____ Page text
More than a discourse

Luke Skywalker walks into a bar and orders a drink. Dr. Cornelius Evazan [1] grabs him, tells him that he is liked by neither the doctor nor his friend and then threatens to kill Luke. According to Wookiepedia, the online depository for all information about the Star Wars galaxy, Evazan threatens Luke because he is a sociopath. Evazan doesn’t want money or power or prestige or food or sex. He just wants to kill Luke because he doesn’t like him. The Emperor/Darth Vader/Grand Moff Tarkin may want to kill Luke to continue to hold onto their grip on inter-planetary power, the Sand People may want to kill Luke because he trespasses on their territory and they would like to take his stuff, and Boba Fett [2] may want to kill Luke because he is a getting paid to do so, but Evazan just doesn’t like him.

The example used here from Star Wars is an extreme example of the point I am building towards. For something more mundane, there are people I don’t like and I feel guilty about disliking some of them. It can be a personality issue, or their behavior or their voice, particularly on days when I am irritable. It can also be the circumstances under which we met or that I was decaffeinated. And, most of the time, I can be perfectly pleasant with the person I dislike–the rest of the time we can not interact. Certainly I wouldn’t try to kill that person. The point is that most of the time my dislike is not due to a rivalry for a mate/food/prestige/power or the external manifestation of a cultural discourse of alterity/machismo/nationalism/spirituality, although it may also be any of those.
________
____ Listed entries
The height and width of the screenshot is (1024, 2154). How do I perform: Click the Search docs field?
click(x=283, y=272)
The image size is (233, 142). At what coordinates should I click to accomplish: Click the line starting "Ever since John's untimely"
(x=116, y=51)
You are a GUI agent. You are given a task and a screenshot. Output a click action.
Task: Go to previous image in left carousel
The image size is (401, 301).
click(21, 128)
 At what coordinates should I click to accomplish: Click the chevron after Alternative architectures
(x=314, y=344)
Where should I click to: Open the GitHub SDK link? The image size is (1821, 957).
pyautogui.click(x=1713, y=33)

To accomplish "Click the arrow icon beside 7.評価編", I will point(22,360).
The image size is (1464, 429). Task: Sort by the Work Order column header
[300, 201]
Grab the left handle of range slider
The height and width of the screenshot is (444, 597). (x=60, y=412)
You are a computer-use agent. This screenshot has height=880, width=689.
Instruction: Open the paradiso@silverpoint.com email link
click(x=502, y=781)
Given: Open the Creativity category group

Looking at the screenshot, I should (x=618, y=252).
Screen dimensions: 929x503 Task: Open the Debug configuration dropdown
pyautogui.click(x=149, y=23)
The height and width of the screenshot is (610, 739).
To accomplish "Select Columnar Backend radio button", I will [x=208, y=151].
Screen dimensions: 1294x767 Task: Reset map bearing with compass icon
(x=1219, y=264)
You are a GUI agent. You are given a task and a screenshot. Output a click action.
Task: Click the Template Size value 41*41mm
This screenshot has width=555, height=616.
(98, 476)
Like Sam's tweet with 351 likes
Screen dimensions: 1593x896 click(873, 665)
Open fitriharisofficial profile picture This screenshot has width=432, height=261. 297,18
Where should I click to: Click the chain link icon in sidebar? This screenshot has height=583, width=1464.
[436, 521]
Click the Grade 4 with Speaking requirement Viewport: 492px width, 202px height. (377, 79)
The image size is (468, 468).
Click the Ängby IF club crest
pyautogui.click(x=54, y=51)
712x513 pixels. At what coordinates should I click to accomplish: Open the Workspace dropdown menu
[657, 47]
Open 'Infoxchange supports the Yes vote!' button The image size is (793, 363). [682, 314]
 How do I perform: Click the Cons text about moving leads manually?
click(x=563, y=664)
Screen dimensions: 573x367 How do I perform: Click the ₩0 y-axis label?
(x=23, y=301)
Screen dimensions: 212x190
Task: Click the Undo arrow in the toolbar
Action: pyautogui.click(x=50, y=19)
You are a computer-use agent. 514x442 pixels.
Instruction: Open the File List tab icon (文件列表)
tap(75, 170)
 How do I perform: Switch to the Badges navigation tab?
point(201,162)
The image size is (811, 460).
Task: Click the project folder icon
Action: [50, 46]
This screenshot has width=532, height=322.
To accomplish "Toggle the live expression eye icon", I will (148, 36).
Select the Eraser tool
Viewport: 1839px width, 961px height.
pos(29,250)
________
Directives -
[A] Decide whether each statement below agrees with the passage about dislike, answering yes or no and quoting the words of the passage that settle it. (i) According to Wookiepedia, Evazan threatens Luke because he is a sociopath. (ii) The writer says they would try to kill a person they dislike. (iii) The writer feels guilty about disliking some people.
[B] Print the passage about dislike starting with "Luke Skywalker walks" and going on through "just doesn’t like him.".

Exercise responses -
[A]
(i) Yes: "Evazan threatens Luke because he is a sociopath."
(ii) No: "Certainly I wouldn’t try to kill that person."
(iii) Yes: "there are people I don’t like and I feel guilty about disliking some of them"

[B]
Luke Skywalker walks into a bar and orders a drink. Dr. Cornelius Evazan [1] grabs him, tells him that he is liked by neither the doctor nor his friend and then threatens to kill Luke. According to Wookiepedia, the online depository for all information about the Star Wars galaxy, Evazan threatens Luke because he is a sociopath. Evazan doesn’t want money or power or prestige or food or sex. He just wants to kill Luke because he doesn’t like him. The Emperor/Darth Vader/Grand Moff Tarkin may want to kill Luke to continue to hold onto their grip on inter-planetary power, the Sand People may want to kill Luke because he trespasses on their territory and they would like to take his stuff, and Boba Fett [2] may want to kill Luke because he is a getting paid to do so, but Evazan just doesn’t like him.